By Andy Beaubien, BPR
Back in the 90’s, an audio device called auto-tune began to be used in the music industry. The first big hit using auto-tune was Cher’s “Believe.” Auto-tune soon became a fixture on the pop music scene. As the name implies, in addition to creating a special audio effect, auto-tune actually corrects the pitch of the instrument or the singer’s voice. In effect, anybody can sing in perfect pitch using this audio device.
An article in the music magazine Indie Panda* explains it in this way:
“Auto tune can be programmed to stay within certain parameters, such as a scale or a key. When the vocalist sings into the microphone, the program will morph the vocal track towards the nearest programmed note.
The speed at which the program adjusts an incoming note can also be calibrated. A slow tuning speed will sound much more natural, whereas a fast-tuning speed will sound digital and artificial.”

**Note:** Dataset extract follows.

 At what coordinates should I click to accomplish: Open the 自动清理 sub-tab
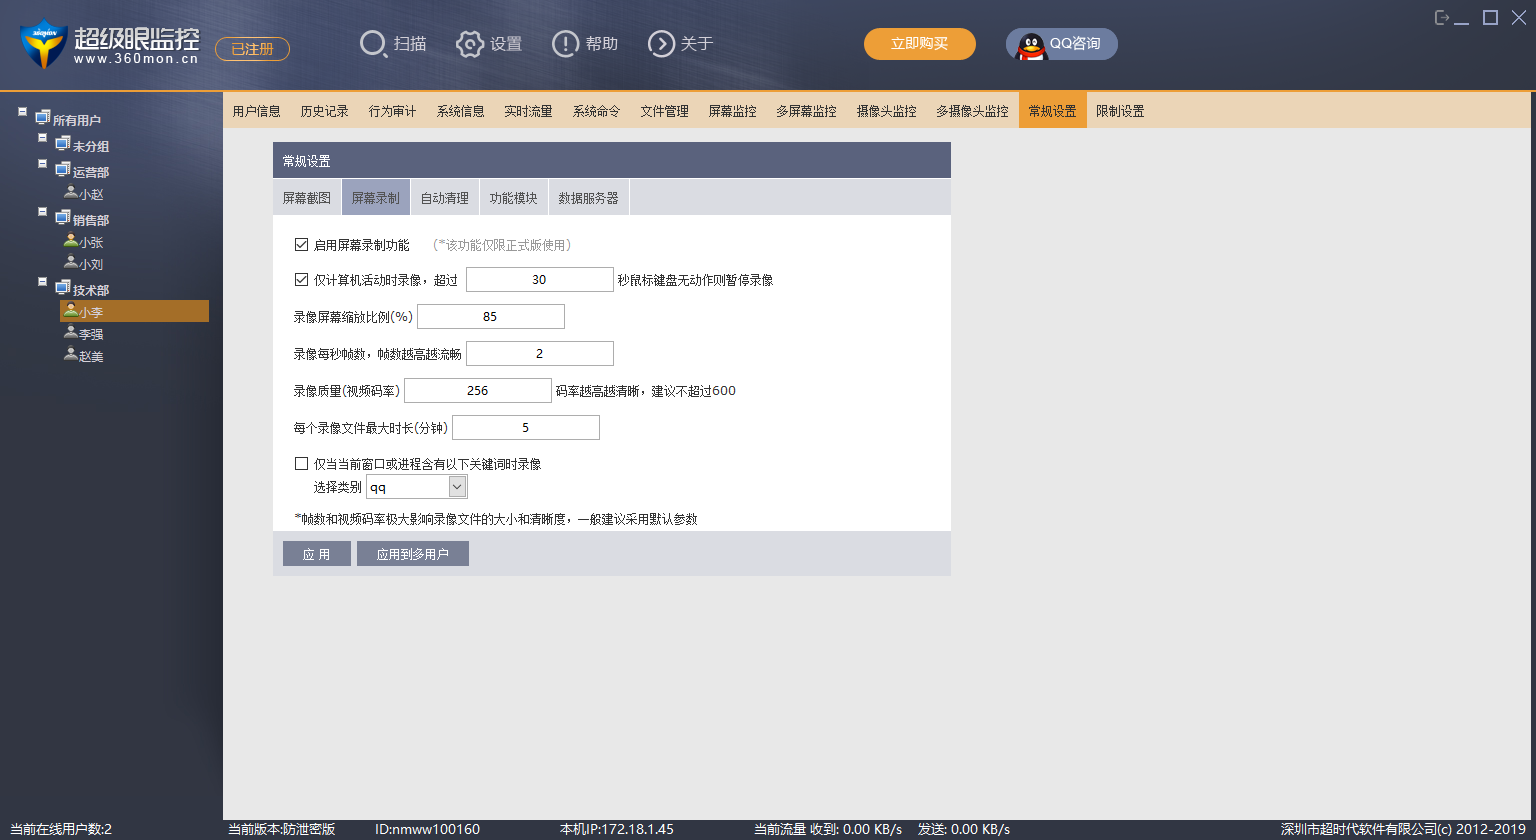444,198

Recording artists no longer need great voices or even good ones in order to sound “professional.” Auto-tune can even be used in live performance. This has opened doors to many singers with only the lowest level of singing ability. All they have to do is to sing or rap in time.

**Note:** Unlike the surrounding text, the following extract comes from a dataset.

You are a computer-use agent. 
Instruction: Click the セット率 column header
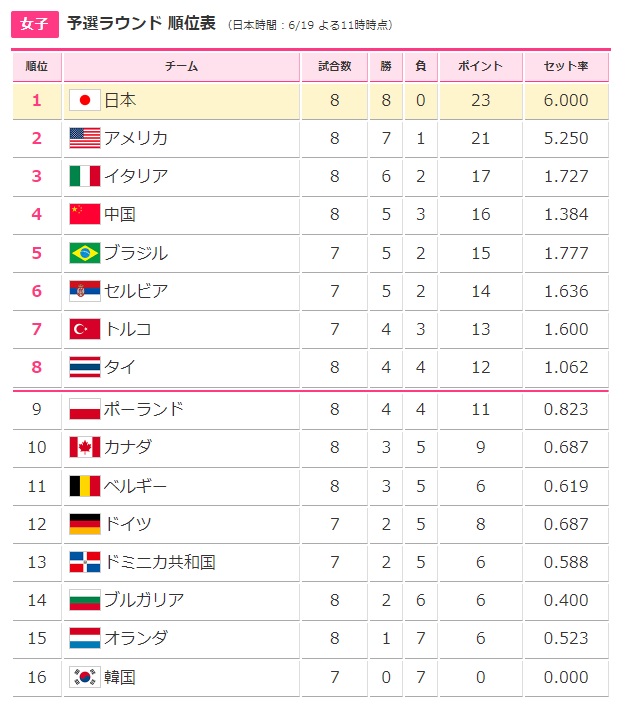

Digitally-created instrument sounds that attempt to replicate real instruments have become so common that it is difficult to find pop hits that are using real instruments. The problem is that digital instruments tend to sound artificial. This results in many recordings sounding very similar to each other. For example, digital piano and drum sounds are very difficult to distinguish apart in a wide range of current recordings.
Computerization in audio recording has led to the “everything sounds the same” syndrome. In other words, listener fatigue due to lack of variety. The big advantage of computerization is that it is far cheaper to create a digital instrument or voice track than if one uses real musicians or talented singers to do the same.